■ **EXERCISE DETAILS**: Look through the lines below and extract any with the word "Focus".

Dataset items
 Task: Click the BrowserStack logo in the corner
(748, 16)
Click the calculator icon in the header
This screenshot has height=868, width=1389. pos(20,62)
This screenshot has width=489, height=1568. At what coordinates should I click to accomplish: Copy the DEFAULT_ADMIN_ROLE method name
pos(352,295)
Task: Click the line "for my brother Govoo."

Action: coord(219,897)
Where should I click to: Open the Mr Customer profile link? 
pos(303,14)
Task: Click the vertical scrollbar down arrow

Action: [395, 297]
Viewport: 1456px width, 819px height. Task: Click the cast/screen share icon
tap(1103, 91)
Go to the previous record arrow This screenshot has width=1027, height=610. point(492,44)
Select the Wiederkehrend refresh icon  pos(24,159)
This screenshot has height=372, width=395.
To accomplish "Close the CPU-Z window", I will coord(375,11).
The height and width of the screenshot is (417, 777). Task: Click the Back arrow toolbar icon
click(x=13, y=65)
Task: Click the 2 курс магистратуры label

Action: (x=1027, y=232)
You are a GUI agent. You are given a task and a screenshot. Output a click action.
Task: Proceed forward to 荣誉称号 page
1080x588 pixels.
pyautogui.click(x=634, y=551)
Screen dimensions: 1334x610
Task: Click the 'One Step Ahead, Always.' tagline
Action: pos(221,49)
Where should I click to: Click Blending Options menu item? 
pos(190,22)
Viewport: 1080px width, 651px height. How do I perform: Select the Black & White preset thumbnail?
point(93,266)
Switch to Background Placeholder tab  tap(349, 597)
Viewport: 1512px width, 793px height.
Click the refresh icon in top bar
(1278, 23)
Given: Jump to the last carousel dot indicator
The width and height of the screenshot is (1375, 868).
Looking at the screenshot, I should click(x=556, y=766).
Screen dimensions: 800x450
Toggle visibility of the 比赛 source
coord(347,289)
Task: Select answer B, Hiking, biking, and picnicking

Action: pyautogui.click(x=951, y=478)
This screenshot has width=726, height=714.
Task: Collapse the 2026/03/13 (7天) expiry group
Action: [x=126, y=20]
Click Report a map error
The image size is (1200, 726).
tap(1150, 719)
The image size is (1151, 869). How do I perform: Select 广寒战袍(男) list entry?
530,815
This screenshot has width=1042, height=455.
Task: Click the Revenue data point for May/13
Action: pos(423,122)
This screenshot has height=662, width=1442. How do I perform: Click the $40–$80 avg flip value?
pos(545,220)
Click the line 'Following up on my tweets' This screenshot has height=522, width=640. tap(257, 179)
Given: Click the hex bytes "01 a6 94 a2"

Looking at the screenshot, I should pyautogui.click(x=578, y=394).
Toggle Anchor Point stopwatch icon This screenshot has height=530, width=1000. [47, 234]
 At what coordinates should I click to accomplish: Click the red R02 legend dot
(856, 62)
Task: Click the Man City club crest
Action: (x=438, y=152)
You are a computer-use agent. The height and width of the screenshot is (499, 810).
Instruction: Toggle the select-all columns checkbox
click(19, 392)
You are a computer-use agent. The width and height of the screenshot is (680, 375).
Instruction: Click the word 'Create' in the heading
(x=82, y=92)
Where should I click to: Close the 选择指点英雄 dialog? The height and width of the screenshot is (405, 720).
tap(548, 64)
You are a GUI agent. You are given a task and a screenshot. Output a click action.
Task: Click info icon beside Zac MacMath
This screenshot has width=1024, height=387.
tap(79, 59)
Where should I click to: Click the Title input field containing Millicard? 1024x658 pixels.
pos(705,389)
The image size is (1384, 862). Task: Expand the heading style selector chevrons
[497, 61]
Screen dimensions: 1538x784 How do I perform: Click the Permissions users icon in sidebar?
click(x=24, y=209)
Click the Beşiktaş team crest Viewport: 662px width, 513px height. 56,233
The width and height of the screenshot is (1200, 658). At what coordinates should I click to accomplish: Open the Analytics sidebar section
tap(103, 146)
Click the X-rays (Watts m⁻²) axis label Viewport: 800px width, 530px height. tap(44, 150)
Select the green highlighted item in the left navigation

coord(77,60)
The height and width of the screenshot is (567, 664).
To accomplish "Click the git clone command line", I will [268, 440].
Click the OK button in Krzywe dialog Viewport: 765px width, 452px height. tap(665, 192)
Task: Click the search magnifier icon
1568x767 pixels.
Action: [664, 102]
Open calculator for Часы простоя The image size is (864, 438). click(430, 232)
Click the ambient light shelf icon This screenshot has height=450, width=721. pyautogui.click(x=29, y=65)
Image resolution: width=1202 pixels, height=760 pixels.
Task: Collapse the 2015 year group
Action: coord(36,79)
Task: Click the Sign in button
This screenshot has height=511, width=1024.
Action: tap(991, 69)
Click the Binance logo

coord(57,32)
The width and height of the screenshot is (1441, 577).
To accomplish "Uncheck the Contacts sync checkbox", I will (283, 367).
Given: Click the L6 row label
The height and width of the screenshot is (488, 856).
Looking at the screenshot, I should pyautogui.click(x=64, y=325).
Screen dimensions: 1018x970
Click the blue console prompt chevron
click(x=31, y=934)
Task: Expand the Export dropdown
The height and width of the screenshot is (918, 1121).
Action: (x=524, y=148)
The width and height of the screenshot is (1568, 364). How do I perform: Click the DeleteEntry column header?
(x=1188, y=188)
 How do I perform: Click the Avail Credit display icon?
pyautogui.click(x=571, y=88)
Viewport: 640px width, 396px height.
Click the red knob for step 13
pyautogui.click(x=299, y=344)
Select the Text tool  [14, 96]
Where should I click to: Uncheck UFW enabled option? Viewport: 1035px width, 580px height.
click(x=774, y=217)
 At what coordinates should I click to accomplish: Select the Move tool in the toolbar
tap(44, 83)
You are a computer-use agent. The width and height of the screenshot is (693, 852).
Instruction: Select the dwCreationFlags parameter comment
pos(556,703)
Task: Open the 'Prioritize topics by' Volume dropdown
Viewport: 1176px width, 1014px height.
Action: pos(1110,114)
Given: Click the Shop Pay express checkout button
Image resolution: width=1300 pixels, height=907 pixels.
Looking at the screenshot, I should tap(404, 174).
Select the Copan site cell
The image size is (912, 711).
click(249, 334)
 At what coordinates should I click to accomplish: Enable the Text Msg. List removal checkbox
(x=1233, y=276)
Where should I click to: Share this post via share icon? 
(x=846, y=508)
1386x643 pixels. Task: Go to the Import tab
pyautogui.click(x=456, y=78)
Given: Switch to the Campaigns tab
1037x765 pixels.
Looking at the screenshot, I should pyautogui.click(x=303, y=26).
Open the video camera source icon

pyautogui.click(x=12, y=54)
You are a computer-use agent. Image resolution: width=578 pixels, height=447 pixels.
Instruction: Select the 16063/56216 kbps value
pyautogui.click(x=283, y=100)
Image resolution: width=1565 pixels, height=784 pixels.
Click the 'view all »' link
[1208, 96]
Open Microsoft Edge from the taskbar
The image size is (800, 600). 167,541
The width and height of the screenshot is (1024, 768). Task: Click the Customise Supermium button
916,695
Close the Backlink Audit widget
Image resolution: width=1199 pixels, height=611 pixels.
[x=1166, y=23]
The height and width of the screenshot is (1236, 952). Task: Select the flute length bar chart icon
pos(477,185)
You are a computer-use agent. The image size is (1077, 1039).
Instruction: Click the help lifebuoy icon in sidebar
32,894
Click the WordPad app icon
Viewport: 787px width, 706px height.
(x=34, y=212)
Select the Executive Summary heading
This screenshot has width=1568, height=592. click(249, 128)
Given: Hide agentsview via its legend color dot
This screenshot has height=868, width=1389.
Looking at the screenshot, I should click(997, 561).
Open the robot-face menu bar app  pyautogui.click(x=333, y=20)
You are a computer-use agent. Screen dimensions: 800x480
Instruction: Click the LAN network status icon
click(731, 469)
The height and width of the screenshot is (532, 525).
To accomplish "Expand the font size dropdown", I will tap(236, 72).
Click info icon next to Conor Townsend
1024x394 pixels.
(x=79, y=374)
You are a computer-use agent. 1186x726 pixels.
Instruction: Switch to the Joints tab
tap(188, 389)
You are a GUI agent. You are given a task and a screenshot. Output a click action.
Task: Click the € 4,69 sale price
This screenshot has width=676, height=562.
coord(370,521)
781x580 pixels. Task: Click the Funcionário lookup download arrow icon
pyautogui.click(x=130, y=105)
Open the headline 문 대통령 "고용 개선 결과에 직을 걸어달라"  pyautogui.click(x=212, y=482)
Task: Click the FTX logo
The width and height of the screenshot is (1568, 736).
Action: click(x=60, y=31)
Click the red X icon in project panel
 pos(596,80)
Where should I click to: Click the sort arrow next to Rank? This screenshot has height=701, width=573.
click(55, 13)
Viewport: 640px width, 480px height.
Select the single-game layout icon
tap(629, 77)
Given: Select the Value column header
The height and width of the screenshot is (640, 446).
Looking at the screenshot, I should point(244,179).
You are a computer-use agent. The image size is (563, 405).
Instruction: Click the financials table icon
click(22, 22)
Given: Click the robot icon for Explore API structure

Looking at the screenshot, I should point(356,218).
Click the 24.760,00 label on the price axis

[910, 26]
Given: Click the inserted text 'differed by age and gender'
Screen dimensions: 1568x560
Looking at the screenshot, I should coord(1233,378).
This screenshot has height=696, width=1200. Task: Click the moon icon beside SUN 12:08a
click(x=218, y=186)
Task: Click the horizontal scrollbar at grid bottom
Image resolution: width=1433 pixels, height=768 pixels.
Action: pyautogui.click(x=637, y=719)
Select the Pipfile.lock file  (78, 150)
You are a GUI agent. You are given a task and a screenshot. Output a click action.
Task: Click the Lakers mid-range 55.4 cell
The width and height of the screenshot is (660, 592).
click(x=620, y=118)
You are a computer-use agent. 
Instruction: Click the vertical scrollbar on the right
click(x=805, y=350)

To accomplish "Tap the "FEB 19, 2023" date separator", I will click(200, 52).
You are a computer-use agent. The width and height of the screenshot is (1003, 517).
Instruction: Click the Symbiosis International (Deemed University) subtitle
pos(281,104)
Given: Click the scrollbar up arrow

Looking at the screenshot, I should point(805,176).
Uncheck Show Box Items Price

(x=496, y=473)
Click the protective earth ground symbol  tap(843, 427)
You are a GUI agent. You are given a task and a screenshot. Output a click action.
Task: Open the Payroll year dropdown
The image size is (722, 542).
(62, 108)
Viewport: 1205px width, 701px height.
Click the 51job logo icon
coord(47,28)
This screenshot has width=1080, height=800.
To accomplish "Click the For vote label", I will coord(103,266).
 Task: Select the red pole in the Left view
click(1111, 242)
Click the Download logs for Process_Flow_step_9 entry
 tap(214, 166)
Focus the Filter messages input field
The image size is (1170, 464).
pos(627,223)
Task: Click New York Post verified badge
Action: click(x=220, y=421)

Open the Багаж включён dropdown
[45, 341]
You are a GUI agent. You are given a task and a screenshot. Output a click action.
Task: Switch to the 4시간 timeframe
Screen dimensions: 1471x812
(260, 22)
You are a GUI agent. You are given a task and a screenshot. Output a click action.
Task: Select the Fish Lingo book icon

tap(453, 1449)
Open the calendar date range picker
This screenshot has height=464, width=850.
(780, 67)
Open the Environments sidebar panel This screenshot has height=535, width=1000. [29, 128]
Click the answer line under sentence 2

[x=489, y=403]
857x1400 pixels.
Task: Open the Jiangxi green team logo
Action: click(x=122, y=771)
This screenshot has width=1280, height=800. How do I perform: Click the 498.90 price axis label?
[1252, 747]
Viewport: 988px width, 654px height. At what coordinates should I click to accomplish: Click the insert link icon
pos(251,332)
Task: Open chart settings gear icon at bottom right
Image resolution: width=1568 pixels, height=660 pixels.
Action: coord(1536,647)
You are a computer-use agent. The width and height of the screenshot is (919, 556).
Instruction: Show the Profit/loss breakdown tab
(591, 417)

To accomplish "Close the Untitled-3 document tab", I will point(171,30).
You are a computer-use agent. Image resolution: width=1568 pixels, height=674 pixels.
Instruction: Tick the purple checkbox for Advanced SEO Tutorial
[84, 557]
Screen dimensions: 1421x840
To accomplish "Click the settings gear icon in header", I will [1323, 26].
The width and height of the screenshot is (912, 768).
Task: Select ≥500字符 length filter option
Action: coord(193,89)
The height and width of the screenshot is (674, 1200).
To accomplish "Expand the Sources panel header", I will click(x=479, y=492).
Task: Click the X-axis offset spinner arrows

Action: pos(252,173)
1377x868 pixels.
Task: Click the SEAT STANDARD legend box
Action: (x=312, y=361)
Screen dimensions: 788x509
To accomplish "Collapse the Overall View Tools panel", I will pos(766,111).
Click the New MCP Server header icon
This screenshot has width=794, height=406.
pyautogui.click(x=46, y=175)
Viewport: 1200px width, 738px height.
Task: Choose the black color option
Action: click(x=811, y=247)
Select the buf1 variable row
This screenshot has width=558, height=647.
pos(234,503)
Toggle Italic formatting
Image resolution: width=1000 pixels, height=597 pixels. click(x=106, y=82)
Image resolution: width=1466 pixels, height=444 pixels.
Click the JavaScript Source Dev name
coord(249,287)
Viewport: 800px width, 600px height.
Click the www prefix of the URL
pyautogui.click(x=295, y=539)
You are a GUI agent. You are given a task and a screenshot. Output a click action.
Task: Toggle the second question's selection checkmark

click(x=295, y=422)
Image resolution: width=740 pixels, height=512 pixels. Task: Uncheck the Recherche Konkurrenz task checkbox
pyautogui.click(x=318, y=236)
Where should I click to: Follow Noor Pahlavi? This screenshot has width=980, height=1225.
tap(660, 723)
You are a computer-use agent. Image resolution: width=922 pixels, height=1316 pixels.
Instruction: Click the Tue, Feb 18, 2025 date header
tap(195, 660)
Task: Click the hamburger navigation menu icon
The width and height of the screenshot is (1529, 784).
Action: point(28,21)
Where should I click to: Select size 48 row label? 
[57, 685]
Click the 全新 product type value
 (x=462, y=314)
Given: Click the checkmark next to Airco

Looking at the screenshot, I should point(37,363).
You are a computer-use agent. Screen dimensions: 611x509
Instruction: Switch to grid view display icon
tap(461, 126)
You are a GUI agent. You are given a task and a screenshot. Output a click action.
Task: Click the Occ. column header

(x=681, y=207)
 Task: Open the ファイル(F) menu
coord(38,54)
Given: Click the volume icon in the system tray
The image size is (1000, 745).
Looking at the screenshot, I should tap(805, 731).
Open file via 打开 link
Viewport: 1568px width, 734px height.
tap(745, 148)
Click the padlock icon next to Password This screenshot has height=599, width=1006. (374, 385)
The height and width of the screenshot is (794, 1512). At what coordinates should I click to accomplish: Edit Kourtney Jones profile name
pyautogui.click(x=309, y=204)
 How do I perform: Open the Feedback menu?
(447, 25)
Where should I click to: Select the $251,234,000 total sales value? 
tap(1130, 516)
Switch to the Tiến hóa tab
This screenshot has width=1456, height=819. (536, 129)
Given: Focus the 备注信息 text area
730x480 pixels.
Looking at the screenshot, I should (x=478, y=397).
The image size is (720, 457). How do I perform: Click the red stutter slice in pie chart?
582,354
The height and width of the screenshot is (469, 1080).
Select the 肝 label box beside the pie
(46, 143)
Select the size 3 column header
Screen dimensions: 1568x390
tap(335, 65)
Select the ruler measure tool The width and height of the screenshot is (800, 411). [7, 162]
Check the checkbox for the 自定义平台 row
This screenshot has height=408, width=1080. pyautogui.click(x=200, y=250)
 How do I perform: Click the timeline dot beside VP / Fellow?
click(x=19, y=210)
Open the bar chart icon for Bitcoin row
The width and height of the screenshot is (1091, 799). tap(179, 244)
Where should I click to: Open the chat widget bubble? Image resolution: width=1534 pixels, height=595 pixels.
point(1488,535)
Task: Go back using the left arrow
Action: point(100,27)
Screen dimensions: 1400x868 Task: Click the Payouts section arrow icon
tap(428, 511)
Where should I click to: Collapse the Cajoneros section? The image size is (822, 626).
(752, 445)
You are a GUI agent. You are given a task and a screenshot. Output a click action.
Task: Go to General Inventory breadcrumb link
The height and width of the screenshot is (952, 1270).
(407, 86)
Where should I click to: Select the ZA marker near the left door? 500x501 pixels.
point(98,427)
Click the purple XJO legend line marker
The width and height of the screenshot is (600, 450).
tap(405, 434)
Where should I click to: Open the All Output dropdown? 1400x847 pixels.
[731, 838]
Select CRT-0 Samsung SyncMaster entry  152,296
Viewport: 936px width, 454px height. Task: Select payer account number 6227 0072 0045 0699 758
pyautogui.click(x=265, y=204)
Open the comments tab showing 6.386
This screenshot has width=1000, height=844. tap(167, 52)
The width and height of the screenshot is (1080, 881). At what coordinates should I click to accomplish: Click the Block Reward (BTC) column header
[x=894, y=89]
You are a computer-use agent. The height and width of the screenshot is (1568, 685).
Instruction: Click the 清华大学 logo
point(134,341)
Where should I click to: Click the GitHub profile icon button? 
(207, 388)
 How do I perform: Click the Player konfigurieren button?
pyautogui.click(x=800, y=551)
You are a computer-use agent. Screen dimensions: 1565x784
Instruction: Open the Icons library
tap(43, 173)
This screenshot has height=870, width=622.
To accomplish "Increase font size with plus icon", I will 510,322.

■ **ANSWER TO THIS PROBLEM**:
Focus the Filter messages input field
Given: Focus the 备注信息 text area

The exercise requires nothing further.